Monday, March 2, 2009

Celebrity Apprentice

I watch a lot of TV. Rarely do I actually catch it when it first airs but through the internet people (similar to the "TV People" of Poltergeist), I can watch almost any show, anytime I want. When it comes to reality TV, I generally stand clear. The only reality shows I watch (news excluded) are The Amazing Race and The Apprentice (I'll explain more about this later).

I think I would be some serious competition on The Amazing Race as I'm fairly bright, fast, and like to travel. [Very generic, I know, but anyone can be on this show.] I used to love those reality dating shows like Blind Date, Elimidate, and The 5th Wheel. Those were some quality shows, predating all those MTV ripoffs and The Bachelor. You know it's a small world when a former stalker was on Elimidate choosing from four potential suitors. I feel bad for the guy she wound up with.

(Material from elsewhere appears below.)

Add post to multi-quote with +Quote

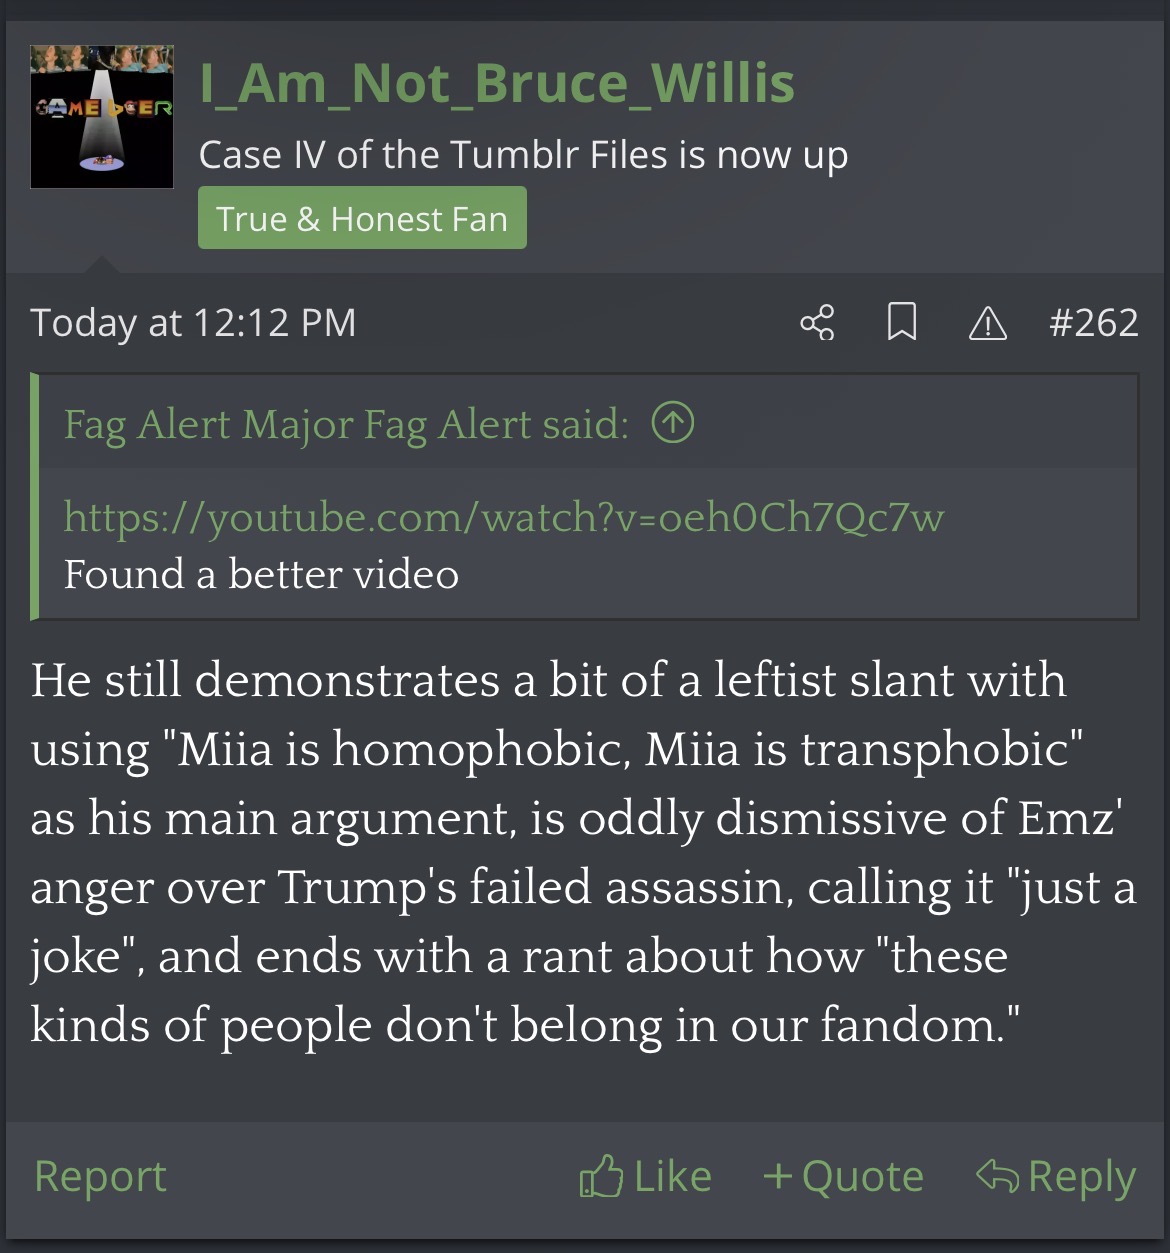pos(843,1177)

My fondness for The Apprentice dates back to the first season. Putting Mr. Trump's ego aside, the premise sounded quite entertaining. Here you have 14 contestants who have achieved some amount of success or advanced degree and break them down into two teams. The teams are challenged and every week a contestant is "fired." In the end, the last man standing receives a job offer from the Trump Organization with a salary of $250,000 (plus fame). Finally a smart concept.

I enjoyed the show so much that in the summer of 2005 I decided to interview (read: apply). I was recently removed from a top-tier university and working in real estate. That qualifies me to work for Donald Trump at a nice 6-figure salary--or so I thought. I arrived at the Trump Tower at 4am anticipating a long line for interviews. There were only a few people ahead of me in line, and until the doors opened at 9am, a line circled the block and then some. I was in the first group and thought I nailed the group interview but never heard back. While I haven't been able to confirm this, Donald Trump was so impressed with my credentials that he decided it wouldn't be fair for me to compete with those peons. (How else do you think I know about his freakishly large hands as mentioned in the "About Me" section to your right?)

Fast forward to Sunday night where the second rendition of Celebrity Apprentice premiered. This season's crop of "celebrities" are some of the top C-listers out there. It's a who's who of attention cravers. The group includes Joan and Melissa "do not expose to direct sunlight for fear of melting" Rivers, Dennis Rodman, Tom Green (my male front runner at this point), Herschel Walker (former NFL'er and US Olympian), some Playboy Playmate, a professional poker player (my female front runner), a token country singer, Brian McKnight (the black R&B singer that WASN'T busted for kiddie porn--you're thinking R. Kelly) and Andrew Dice Clay who is vying for another comeback after his last reality show disaster.

The Celebrity Apprentice does not offer anyone a job (thankfully), rather gives large sums of money to various charities each week. Of course every week a bloated ego gets fired. The celebrity version is terrible but it's kind of amusing watching all these personalities go at it. [Editors note: I refuse to watch anything on E! so this is the extent of my interest in celebrity squabbles.]

It can be quite entertaining at times. For example in Sunday's episode each team had to bake cupcakes. Yes, cupcakes!!! Just the idea of putting these people in a kitchen to do something so ridiculous is...uh...laughable. Anyway, I don't want to give away too much so check it out for yourself on Sunday nights on NBC (or your favorite internet TV site).